## Entries shown
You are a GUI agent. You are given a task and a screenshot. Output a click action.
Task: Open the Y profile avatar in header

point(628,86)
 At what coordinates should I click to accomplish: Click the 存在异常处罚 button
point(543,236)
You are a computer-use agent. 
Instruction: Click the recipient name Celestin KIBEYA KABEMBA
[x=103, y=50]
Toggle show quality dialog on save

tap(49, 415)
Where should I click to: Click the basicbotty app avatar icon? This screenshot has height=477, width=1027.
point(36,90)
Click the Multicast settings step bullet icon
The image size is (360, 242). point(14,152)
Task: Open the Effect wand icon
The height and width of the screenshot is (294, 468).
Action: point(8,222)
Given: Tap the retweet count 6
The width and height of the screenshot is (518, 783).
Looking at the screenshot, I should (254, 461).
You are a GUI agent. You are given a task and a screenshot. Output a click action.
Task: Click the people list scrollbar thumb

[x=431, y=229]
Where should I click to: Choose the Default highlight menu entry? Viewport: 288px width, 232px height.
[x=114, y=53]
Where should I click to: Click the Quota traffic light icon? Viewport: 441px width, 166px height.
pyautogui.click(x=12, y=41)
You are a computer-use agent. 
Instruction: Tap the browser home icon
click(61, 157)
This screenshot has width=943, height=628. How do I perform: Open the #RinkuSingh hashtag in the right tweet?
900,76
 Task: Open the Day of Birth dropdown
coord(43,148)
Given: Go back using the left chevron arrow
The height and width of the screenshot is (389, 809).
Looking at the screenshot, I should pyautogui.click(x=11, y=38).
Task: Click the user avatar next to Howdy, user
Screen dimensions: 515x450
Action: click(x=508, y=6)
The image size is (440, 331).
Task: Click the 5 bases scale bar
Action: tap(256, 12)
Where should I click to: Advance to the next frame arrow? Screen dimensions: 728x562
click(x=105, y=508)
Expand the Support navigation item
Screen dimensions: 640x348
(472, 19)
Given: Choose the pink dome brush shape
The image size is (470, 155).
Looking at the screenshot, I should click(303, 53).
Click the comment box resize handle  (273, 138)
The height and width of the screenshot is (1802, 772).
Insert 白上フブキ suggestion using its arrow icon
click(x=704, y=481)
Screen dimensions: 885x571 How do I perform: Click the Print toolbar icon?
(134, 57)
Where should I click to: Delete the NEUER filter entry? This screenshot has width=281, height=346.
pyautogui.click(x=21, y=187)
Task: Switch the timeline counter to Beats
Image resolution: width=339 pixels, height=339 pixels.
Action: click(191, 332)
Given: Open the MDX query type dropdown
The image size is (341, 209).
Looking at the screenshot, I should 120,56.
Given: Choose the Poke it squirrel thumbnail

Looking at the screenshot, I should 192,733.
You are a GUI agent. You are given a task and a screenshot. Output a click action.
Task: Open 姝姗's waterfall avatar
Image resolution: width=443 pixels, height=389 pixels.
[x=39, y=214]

## What this task involves
Copy every line of the records above, starting with the first, up to and including the line containing "Given: Go back using the left chevron arrow".

## Solution to the problem
You are a GUI agent. You are given a task and a screenshot. Output a click action.
Task: Open the Y profile avatar in header

point(628,86)
 At what coordinates should I click to accomplish: Click the 存在异常处罚 button
point(543,236)
You are a computer-use agent. 
Instruction: Click the recipient name Celestin KIBEYA KABEMBA
[x=103, y=50]
Toggle show quality dialog on save

tap(49, 415)
Where should I click to: Click the basicbotty app avatar icon? This screenshot has height=477, width=1027.
point(36,90)
Click the Multicast settings step bullet icon
The image size is (360, 242). point(14,152)
Task: Open the Effect wand icon
The height and width of the screenshot is (294, 468).
Action: point(8,222)
Given: Tap the retweet count 6
The width and height of the screenshot is (518, 783).
Looking at the screenshot, I should (254, 461).
You are a GUI agent. You are given a task and a screenshot. Output a click action.
Task: Click the people list scrollbar thumb

[x=431, y=229]
Where should I click to: Choose the Default highlight menu entry? Viewport: 288px width, 232px height.
[x=114, y=53]
Where should I click to: Click the Quota traffic light icon? Viewport: 441px width, 166px height.
pyautogui.click(x=12, y=41)
You are a computer-use agent. 
Instruction: Tap the browser home icon
click(61, 157)
This screenshot has width=943, height=628. How do I perform: Open the #RinkuSingh hashtag in the right tweet?
900,76
 Task: Open the Day of Birth dropdown
coord(43,148)
Given: Go back using the left chevron arrow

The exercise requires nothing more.